N'est-il pas surprenant de facturer une disposition d'ordre public à un client dans la mesure où ce n'est précisément pas un service mais une obligation pour la banque ? J'ai vu sur un site consacré aux "abus bancaires" (mais dont les sources manquent malheureusement quelque fois de sérieux et de rigueur) que la DGCCRF aurait pris clairement position contre cette pratique.

Qu'en pensez-vous ?

Merci beaucoup en tout cas de vos réponses !
 

Aristide

Top contributeur
N'est-il pas surprenant de facturer une disposition d'ordre public à un client dans la mesure où ce n'est précisément pas un service mais une obligation pour la banque ? J'ai vu sur un site consacré aux "abus bancaires" (mais dont les sources manquent malheureusement quelque fois de sérieux et de rigueur) que la DGCCRF aurait pris clairement position contre cette pratique.
Bonjour,

Il est toujours possible d'interroger la DGCCRF qui répond toujours.

Des fois la réponse est dans le sujet mais ne vaut qu'en tant qu'avis.

D'autre fois elle répond aussi mais "en bottant en touche"; je connais un cas où elle suggère directement de porter l'affaire devant la justice. ?

Cordialement,
 

sacha75

Membre
Bonjour,


Des fois la réponse est dans le sujet mais ne vaut qu'en tant qu'avis.

D'autre fois elle répond aussi mais "en bottant en touche"; je connais un cas où elle suggère directement de porter l'affaire devant la justice. ?

Cordialement,
Merci Aristide, mais que voulez-vous dire ?

N'a-t-elle pas le pouvoir de saisir elle-même le parquet d'une plainte ?

N'est-elle pas investie de pouvoirs de sanction autonomes ?
 

Aristide

Top contributeur
Merci Aristide, mais que voulez-vous dire ?

N'a-t-elle pas le pouvoir de saisir elle-même le parquet d'une plainte ?

N'est-elle pas investie de pouvoirs de sanction autonomes ?
Peut-être mais dans le domaine bancaire où je l'ai quelquefois interrogée cela n'a pas été le cas.

Mais je vous suggère de tenter l'expérience et de nous tenir informés des résultats.

Cordialement,
 

Aristide

Top contributeur
Merci. Pourriez-vous nous en dire plus sur votre expérience en attendant la mienne ?
Il y a eu quelques tentatives y compris de forumeurs.

Souvent çà s'est révélé être "le jeu de la patate chaude" où on se trouve "balladé" d'une administration à l'autre sans jamais obtenir la réponse que l'on souhaite.
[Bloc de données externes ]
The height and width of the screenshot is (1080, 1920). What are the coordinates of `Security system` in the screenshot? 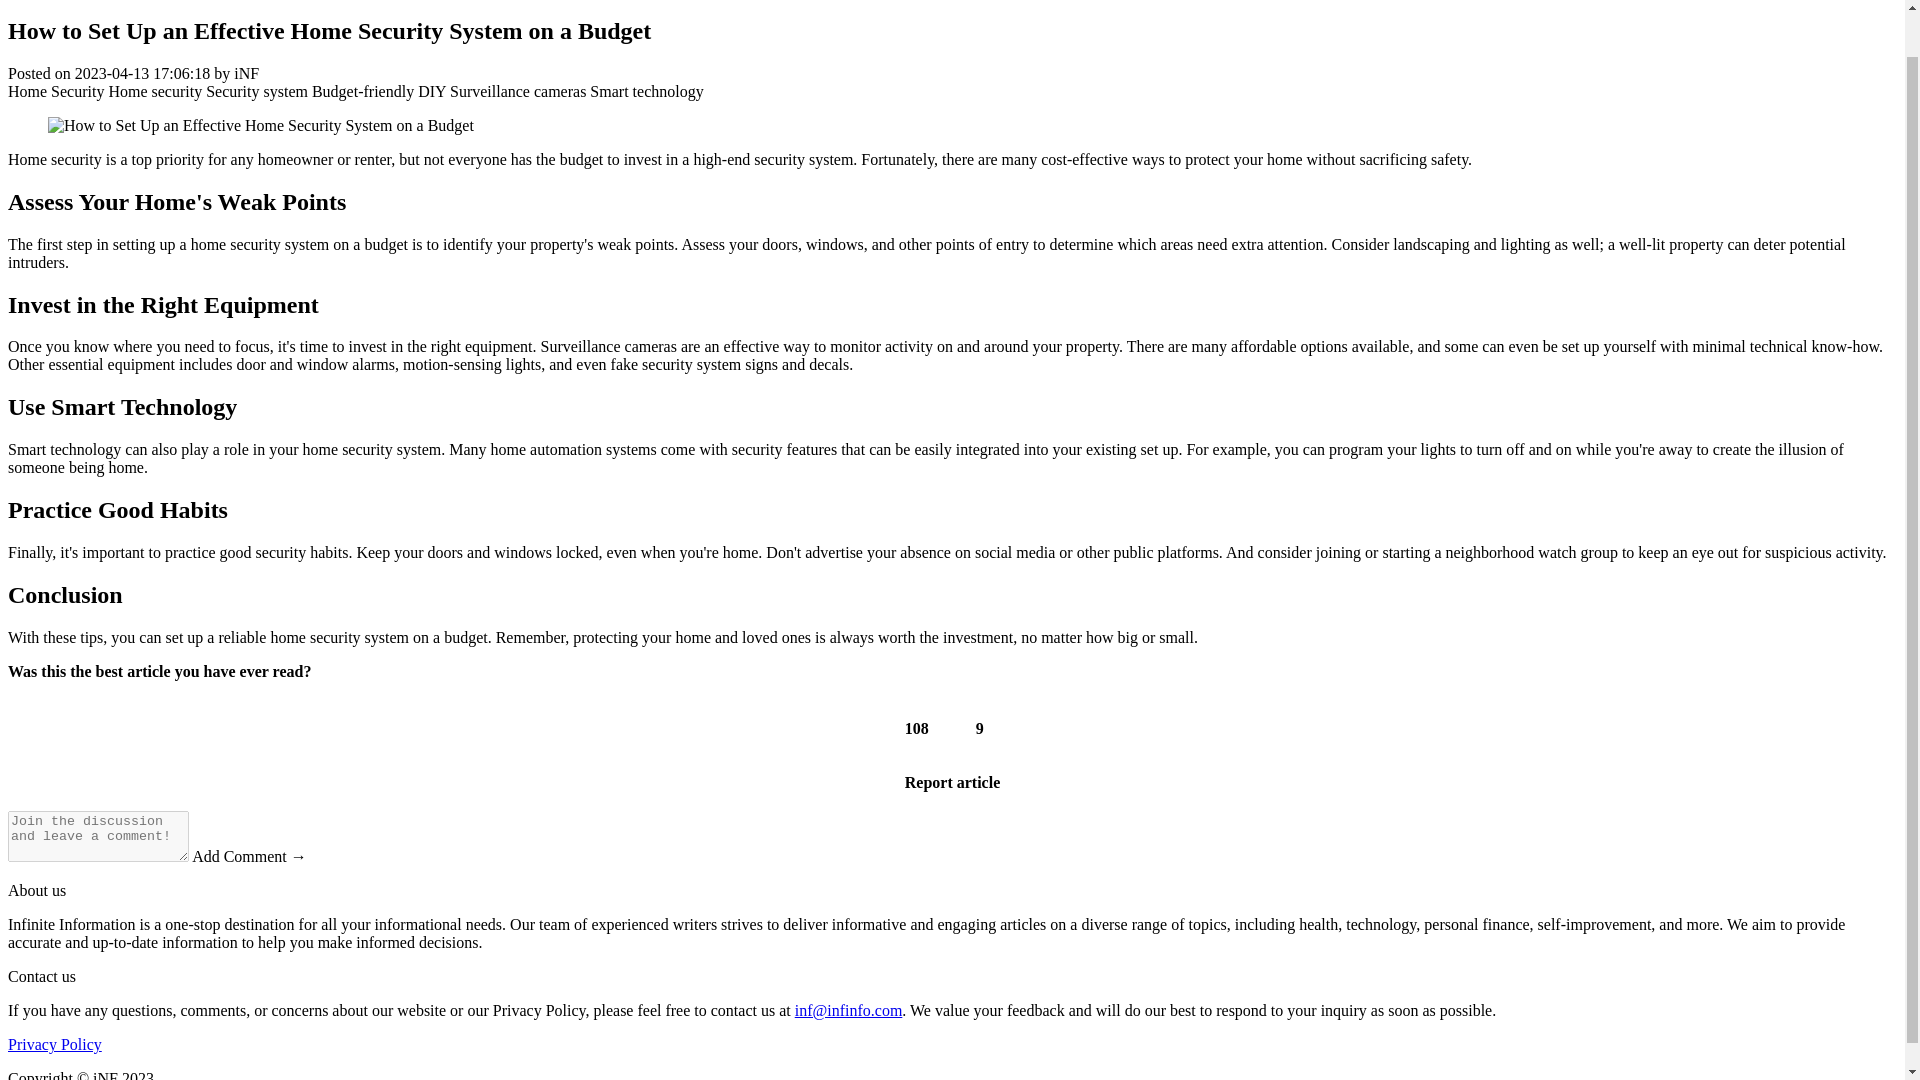 It's located at (256, 92).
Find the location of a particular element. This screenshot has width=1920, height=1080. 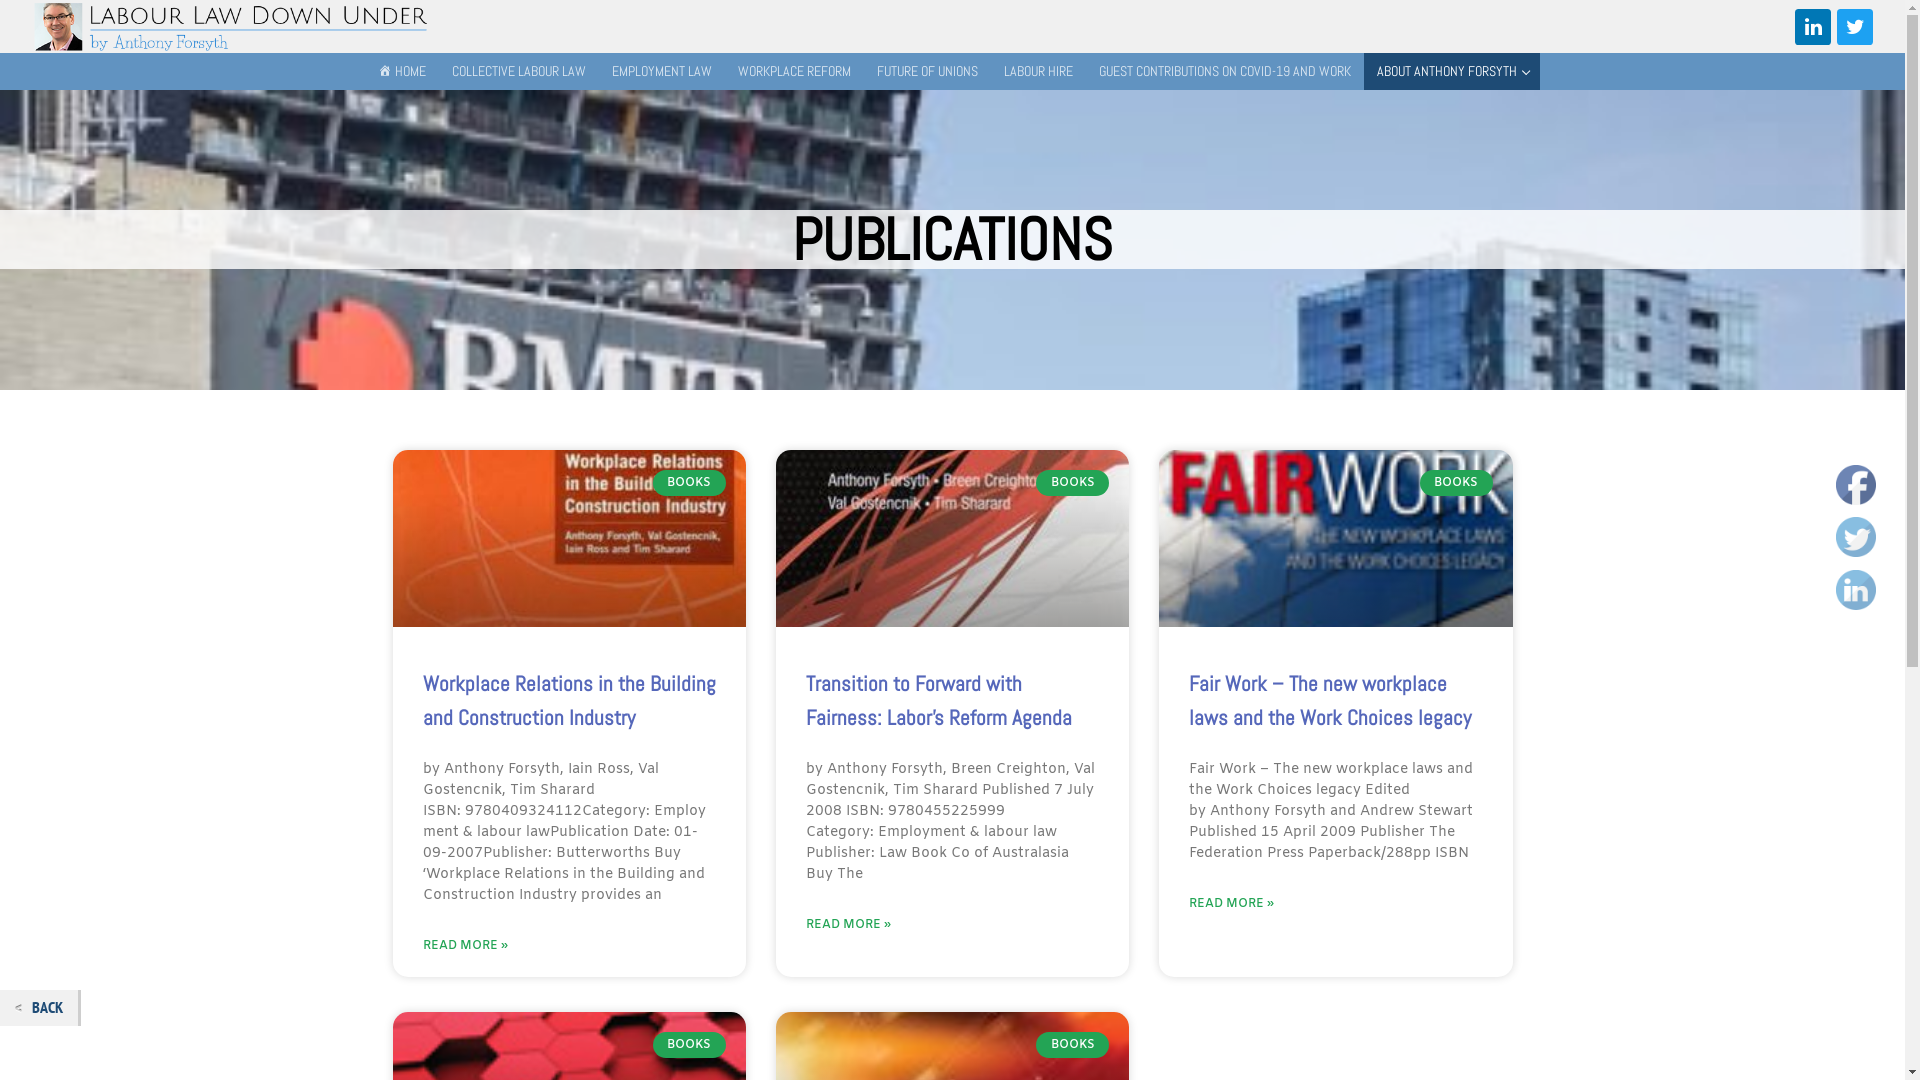

EMPLOYMENT LAW is located at coordinates (662, 72).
Un des derniers cas où j'ai été acteur concernait le calcul des indemnités de remboursement anticipé pour les crédits immobiliers.
Le code de la consommation en fixe les plafonds dont l'un se calcule à partir du taux moyen du prêt.

Or aucun texte ne dit quelle est la bonne méthode de calculer ce taux moyen étant précisé que j'en ai décelé trois.

Sur ma suggestion, cBanqe, (en la personne de Fred) a donc sollicité la DGCCRF.

Voici la réponse recue:

Retour de la DGCCRF après plusieurs relances :
La DGCCRF ne porte pas de position sur ce sujet.
Vous pouvez éventuellement vous rapprocher de la Direction Générale du Trésor et de la Politique Economique (DGTPE) mais les litiges relatifs aux indemnités de remboursement anticipé d'un prêt sont du ressort du juge civil. L'appréciation du mode de calcul du taux moyen servant de référence au calcul de ces indemnités relève donc de sa seule compétence."